2010年4月20日

新日鉄エンジ、食品廃棄物からエタノール製造 国内初

 新日鉄エンジニアリング(本社=東京都品川区)は19日、食品廃棄物からバイオエタノールを製造する技術開発を完了し、自治体などに向けた営業を開始すると発表した。国内初の実用化。焼却処理に比べ、二酸化炭素量の排出を30―40%抑えることができ、エタノール販売による収益も得られることから、導入の総合的なメリットは大きいとする。

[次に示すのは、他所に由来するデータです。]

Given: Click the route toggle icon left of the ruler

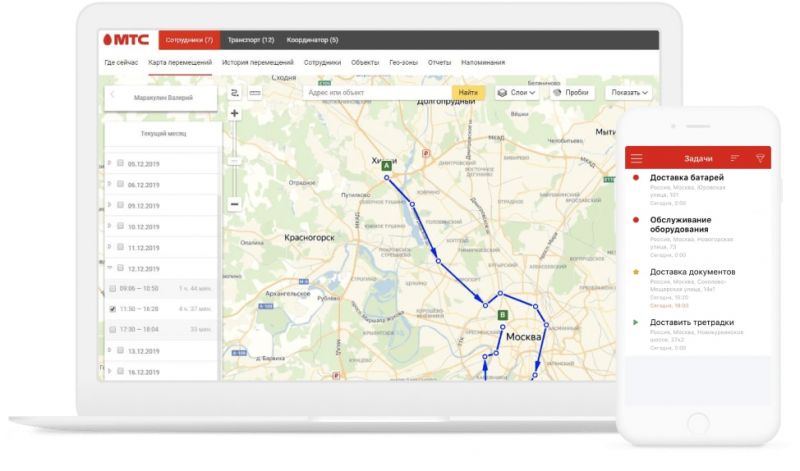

 北九州市で事業系・家庭系の食品廃棄物を1日約10トン(乾燥重量約2・9トン)を分別収集し、破砕選別、糖化、発酵、蒸留工程を経てJASO規格に適合するエタノールを日量約500リットル製造することを実証。エタノール以外にも約700キロの回収油(A重油相当)も製造し、焼却処理時の発電と比べて高いエネルギー収率を達成した。

 現在、年間約2000万トン排出される食品廃棄物のうち、約1700万トンがリサイクルされずに焼却処理されている。今回の技術は、約70万―100万キロリットルのエタノール製造の可能性を持つ。バイオマス資源のエタノールは石油に代わる新エネルギーとしての期待も高い。

 食品廃棄物エタノール化プラントは、採算性の観点から、人口40万人規模の都市に対応する日量60万トン規模以上を想定する。従来のゴミ処理施設に併設でき、初期投資は10億―20億円程度。